Thanks for the note-perfect review of Sleepy Hollow. Most of the other mainstream reviewers got hung up on their own preconceptions -- complaining that the film isn't true to the original story or that the hero is less-than-manly or that it's not a good neo-Hammer horror film, yada, yada, yada. You looked, saw, and understood.
There ought to be an award...

The Flick Filosopher responds:
Thanks! I was surprised, too, to see a lot of reviewers complain about the dream sequences of Ichabod as a child. They weren't superfluous -- they were part of the whole point, I thought.

posted 12.08.99
Rogelio P. Mendoza writes:
Actually I enjoy your ramblings about symbols and themes and other assorted items [in the Sleepy Hollow review]. In fact, I suspect most of your readers do or else they would not keep returning to this site.
For the record, I enjoyed Sleepy Hollow too, though I think Mr. Burton might have gilded the lily a tad much with Mr. Walken's spiked hair style and pointed teeth. (After all, Walken was scary enough in The Prophecy without these additional effects Why add them now?)

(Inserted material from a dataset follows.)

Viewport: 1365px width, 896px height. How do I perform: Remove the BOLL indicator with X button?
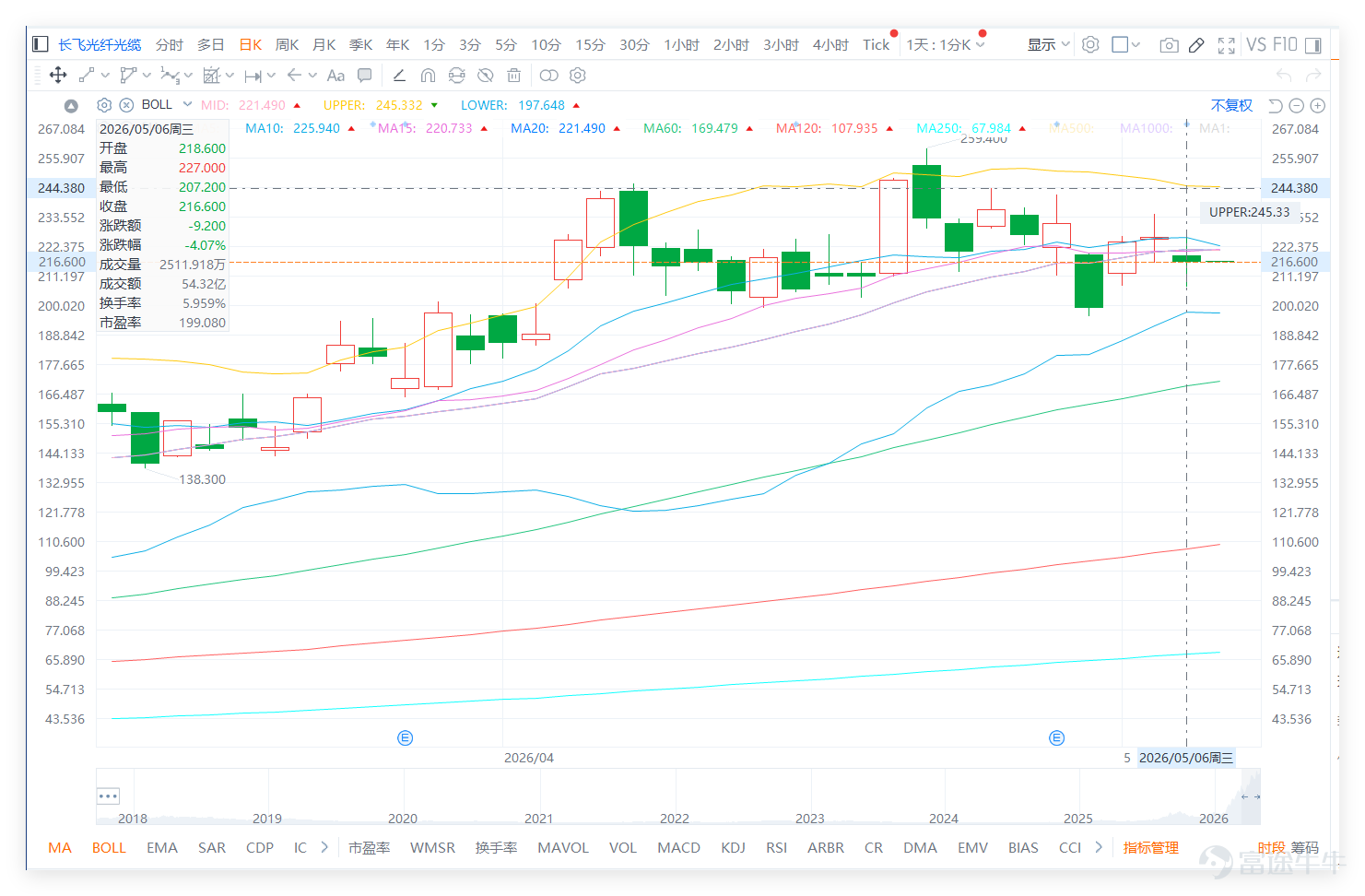click(x=127, y=105)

As for Ravenous, my adult mind keeps wanting to disregard this film as an at best mediocre guilty pleasure but my inner teenager keeps pointing to various elements -- the score, the cinematography, that eerie scene in the cave, that scene on the cliff, and of course, Robert Carlyle's performance -- and saying, "Hey, look! A George Romero film for people who don't like George Romero films." And indeed, this film does share the same fondness for dark humor and cynical social commentary as the best of Romero's Zombie Trilogy. Granted, this movie is hardly the subtlest argument for vegetarianism ever committed to film, but it has its moments.
And for all his scenery-chewing -- no pun intended -- Carlyle gives a better performance in this film than he does in the recent James Bond movie. Indeed, there's something genuinely scary about Mr. Carlyle's villainy in this movie that the Bond film never comes close to tapping.
Apart from The Sixth Sense, Ravenous was one of the few horror films released this year that I actually er -- liked. Could there be a lesson here for the it-ain't-really-fly-without-that-CGI crowd?